◆ REQUEST 1
From the Rome restaurant review, copy the passage starting with "Sometimes eating in" and going on through "called Da Massi.".
◆ REQUEST 2
In the Rome restaurant review, which restaurant did the writer and his girlfriend stumble upon while looking for their old Airbnb?

◆ DOCUMENT
>>>
Restaurant: ★★★ | Pasta: ★★★★ | Pepper: ★★★ | Cheese: ★★★★ | Guanciale (‘pork cheek’): ★★★★★ | OVERALL: 4/5 Colosseums
Rome is full of tourist traps. To maximise my chances of looking like a local, I have decided to call almost everything a tourist trap. If you’re showing a visitor around the centre of town and you want to impress them, my advice is to point at the massive queues, mutter a dismissive ‘tourist trap’, and shake your head while tutting. I do it for everything now. “That? That’s just the Vatican. Tourist trap.”
Sometimes eating in a tourist trap can’t be avoided. Last month my girlfriend and I ended up with no other option. We had intended to eat at Da Enzo, the home of my first Gricia, but Da Enzo has long ceased to be a secret. Though the food remains authentic and locally sourced, the Trastevere trattoria is just a trendy tourist trap. Every outbound Rome visitor has a foodie friend who has been to Da Enzo and gleefully recommends it on Facebook when someone asks for tips (yes, I have been that friend). So the word is out and the queue was big. Unwilling to wait, we wondered to the other side of Trastevere. While trying to locate the Air BnB we stayed in when first visiting Rome, we stumbled upon a restaurant called Da Massi.
<<<
◆ DATA RECORDS
>>>
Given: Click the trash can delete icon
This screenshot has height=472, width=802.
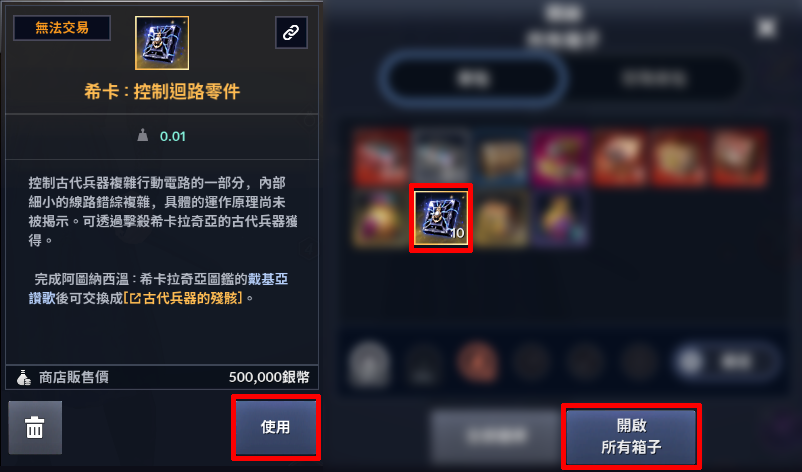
<<<
>>>
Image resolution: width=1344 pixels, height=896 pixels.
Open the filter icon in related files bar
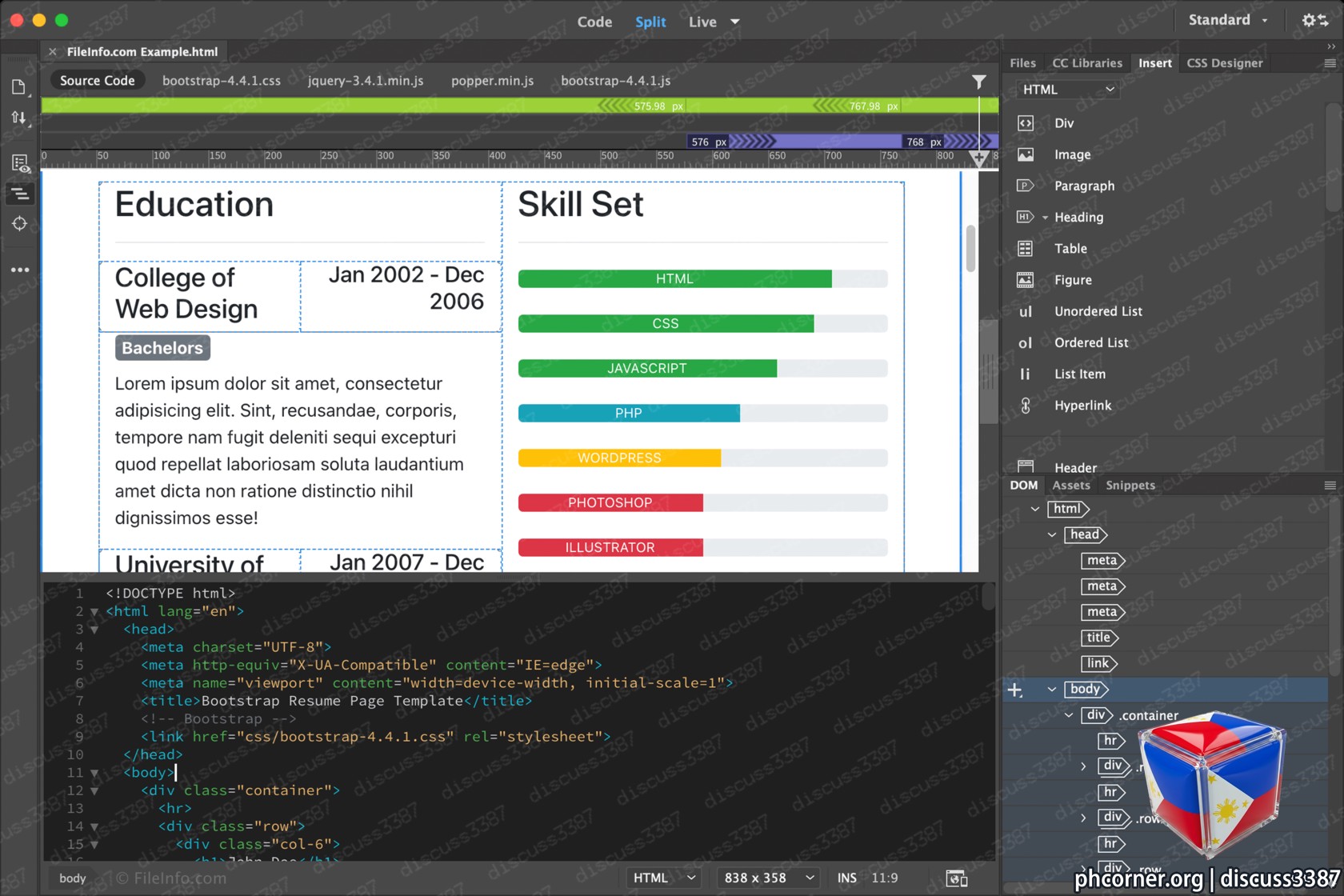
<<<
>>>
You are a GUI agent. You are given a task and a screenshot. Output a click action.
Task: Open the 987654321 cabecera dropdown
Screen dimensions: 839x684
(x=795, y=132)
<<<
◆ EXPECTED OUTPUT 1
Sometimes eating in a tourist trap can’t be avoided. Last month my girlfriend and I ended up with no other option. We had intended to eat at Da Enzo, the home of my first Gricia, but Da Enzo has long ceased to be a secret. Though the food remains authentic and locally sourced, the Trastevere trattoria is just a trendy tourist trap. Every outbound Rome visitor has a foodie friend who has been to Da Enzo and gleefully recommends it on Facebook when someone asks for tips (yes, I have been that friend). So the word is out and the queue was big. Unwilling to wait, we wondered to the other side of Trastevere. While trying to locate the Air BnB we stayed in when first visiting Rome, we stumbled upon a restaurant called Da Massi.

◆ EXPECTED OUTPUT 2
Da Massi.